La bouche avalée, les yeux exorbités et le ventre dans le dos, Chalachou, par un matin «carêmeux», fixe d'un regard vitreux sa pierre philosophale pour tenter de fausser compagnie à ses cauchemars soudainement ravivés. Mais en décidant de tirer le Malin par sa queue obturée, Chalachou prend sur lui le défi mortel, devant tous ses prochains, d'exterminer jusqu'à l'avant-dernier fantassin toute l'engeance en voie de prolifération des tricheurs nés, partout dans les auges où ils pourraient subodorer leurs proies aux pommettes angulées.

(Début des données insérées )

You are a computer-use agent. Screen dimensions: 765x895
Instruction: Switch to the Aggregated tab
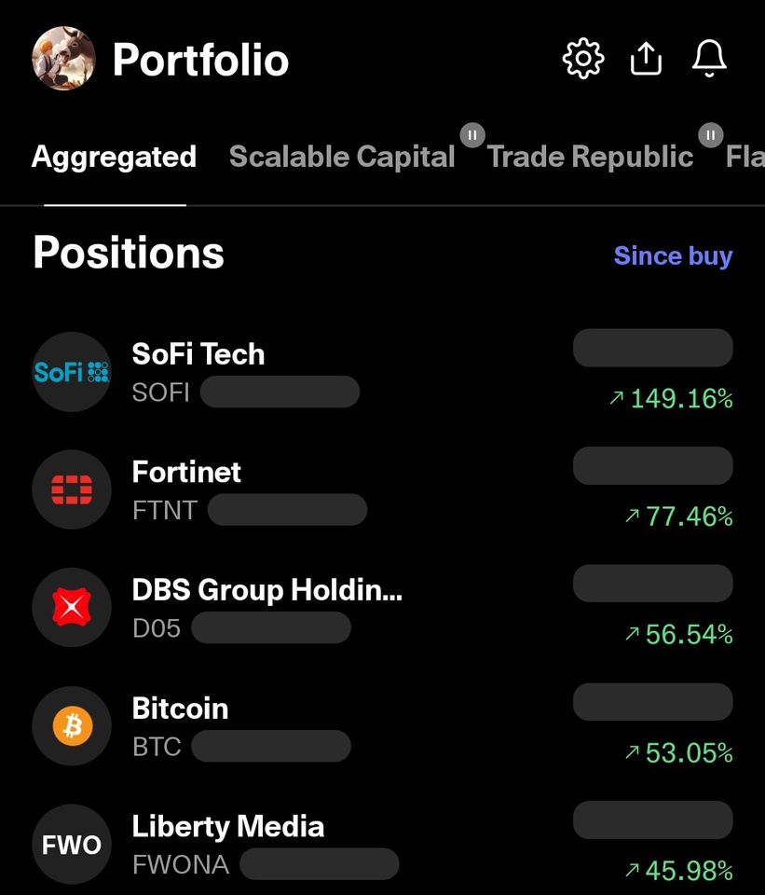(114, 157)
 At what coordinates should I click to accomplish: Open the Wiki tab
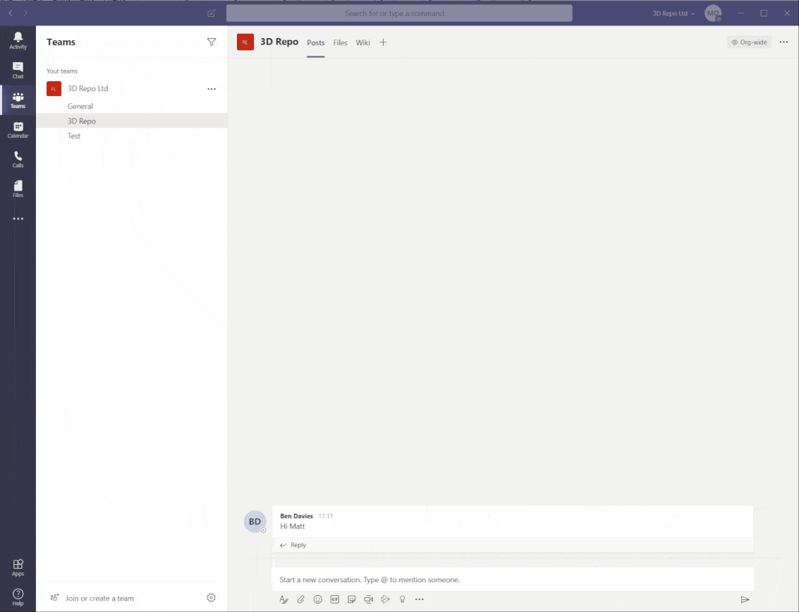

Qu'elles (les proies) soient cachées derrière le dos rond du petit peuple, par derrière le crâne rasé des cadavres congelés, sous l'oeil révulsé des sans-grade, des sans-le-sou, dans la poche trouée des laissés-pour-compte, ou même par-dessus le nez brisé des déclassés sociaux. A mort tous les mangeurs d'hommes donc...!

 Cachant son visage angélique derrière un foulard en toile mal cirée, Chalachou jure par le nom (in) prononçable de son défunt trisaïeul de faire bouffer du pain noir à tous ceux qui, leur vie durant, ont dévoré avec des mâchoires en fer forgé le quignon de pain rachitique des autres. Tous les autres. Et chipé à la roulotte le chicot des sans-les-dents fixes. Jetant sa langue aux fauves affamés, Chalachou se convertit sans ablutions dans le recyclage des morales usées et des hommes usagés. Pour sauver l'infra-peuple des crocs en pierre taillée des affineurs de chair fraîche, Chalachou décida même d'inventer, à partir d'une gousse d'ail frélatée, un poison anti-triche. Pour faire rendre gorge à tous les pourris putréfiés, en verlan, les ripoux décomposés, les chefs cuistots des râteliers sans étoile, les soudoyés par vocation, les prévaricateurs par formation, les concussionnaires passés maîtres en malversations de haut vol, les exacteurs riquiqui, les «pourboireux» véreux, les «tchipeurs» morveux et avec dans la gamelle cradingue toute l'engeance de ceux qui soudoient un mammouth pour exploser la tête à un hyménoptère. Croyant dur comme fer au principe en voie d'extinction que le vendu n'est jamais collé qu'aux basques crados de celui qui l'a acheté, Chalachou se retrouve nez à nez face à la faune imbattable des suceurs d'huile de coude. Il fut condamné à l'encagement, jusqu'à la preuve par neuf de sa bonne foi (e) annoncée.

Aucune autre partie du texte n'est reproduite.